Using Allas with S3 using Python boto3 library

boto3 is a Python library for working S3 storage and other AWS services. boto3 works with Allas over S3 protocol.

In general for analyzing Allas data with Python: * Save input data to Allas, possibly using other Allas tools * Download the data from Allas to the local computer (inc. supercomputers) with boto3. * Analyze the data using the local copy of data. * Write your results to local disk. * Upload the new files to Allas with boto3.

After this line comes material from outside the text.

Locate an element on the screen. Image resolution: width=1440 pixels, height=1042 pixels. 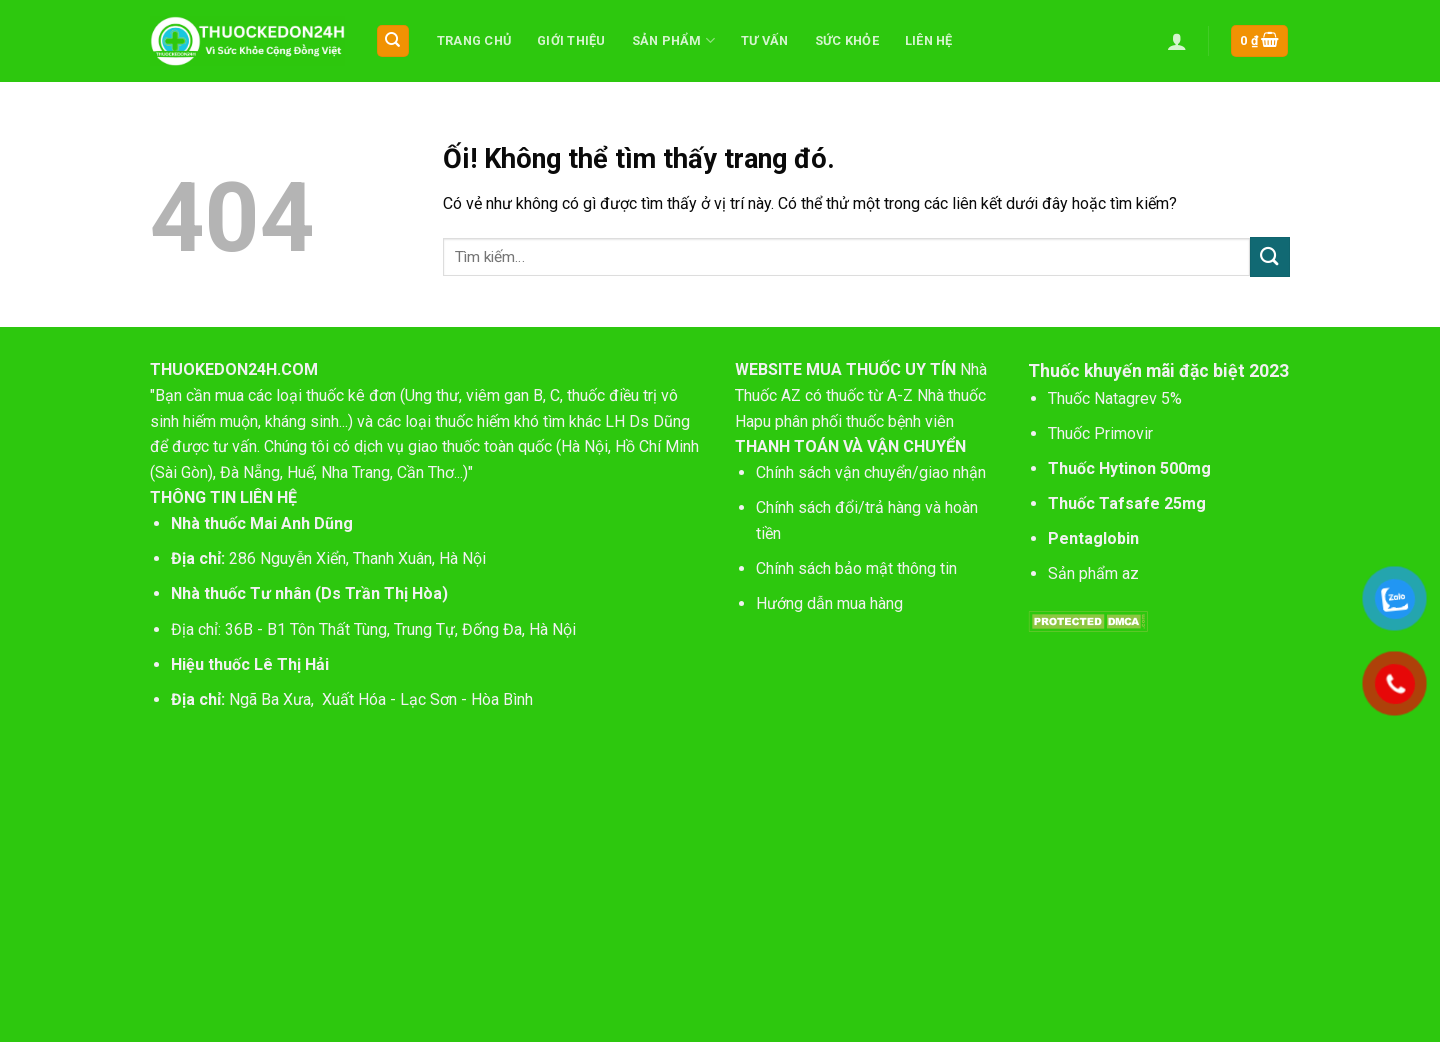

Some Python libraries might support also direct reading and writing with S3, for example AWS SDK for Pandas, GDAL-based Python libraries for spatial data analysis.

This page shows how to:

  • Install boto3
  • Set up S3 credentials
  • Create boto3 client
  • List buckets and objects
  • Create a bucket
  • Upload and download an object
  • Remove buckets and objects

Note, that S3 and SWIFT APIs should not be mixed.

Installation

boto3 is available for Python 3.8 and higher and can be installed with pip or conda.

pip install boto3

boto3 in CSC supercomputers

Some existing Python modules might have boto3 pre-installed, for example geoconda. To other modules, it is possible to add boto3 with pip.

Configuring S3 credentials

If you have not used Allas with S3 before, then first create S3 credentials. The credentials are saved to ~/.aws/credentials file, so they need to be set only once from a new computer or when changing project. The credential file can be also copied from one computer to another.

In CSC supercomptuers allas module can be used with allas-conf --mode s3cmd to configure the credentials.

boto3 usage

Create boto3 resource

For all next steps, first boto3 resource must be created.

import boto3
s3_resource = boto3.resource('s3', endpoint_url='https://a3s.fi')

Create a bucket

Create a new bucket using the following script:

s3_resource.create_bucket(Bucket="examplebucket")

List buckets and objects

List all buckets belonging to a project:

for bucket in s3_resource.buckets.all():
    print(bucket.name)

And all objects belonging to a bucket:

my_bucket = s3_resource.Bucket('examplebucket')

for my_bucket_object in my_bucket.objects.all():
    print(my_bucket_object.key)

Download an object

Download an object:

s3_resource.Object('examplebucket', 'object_name_in_allas.txt').download_file('local_file.txt')

Upload an object

Upload a small file called my_snake.txt to the bucket snakebucket:

s3_resource.Object('examplebucket', 'object_name_in_allas.txt').upload_file('local_file.txt')

Remove buckets and objects

Delete all objects from a bucket:

my_bucket = s3_client.Bucket('examplebucket')
my_bucket.objects.all().delete()

Delete a bucket, must be empty:

s3_resource.Bucket('examplebucket').delete()


Last update: January 16, 2024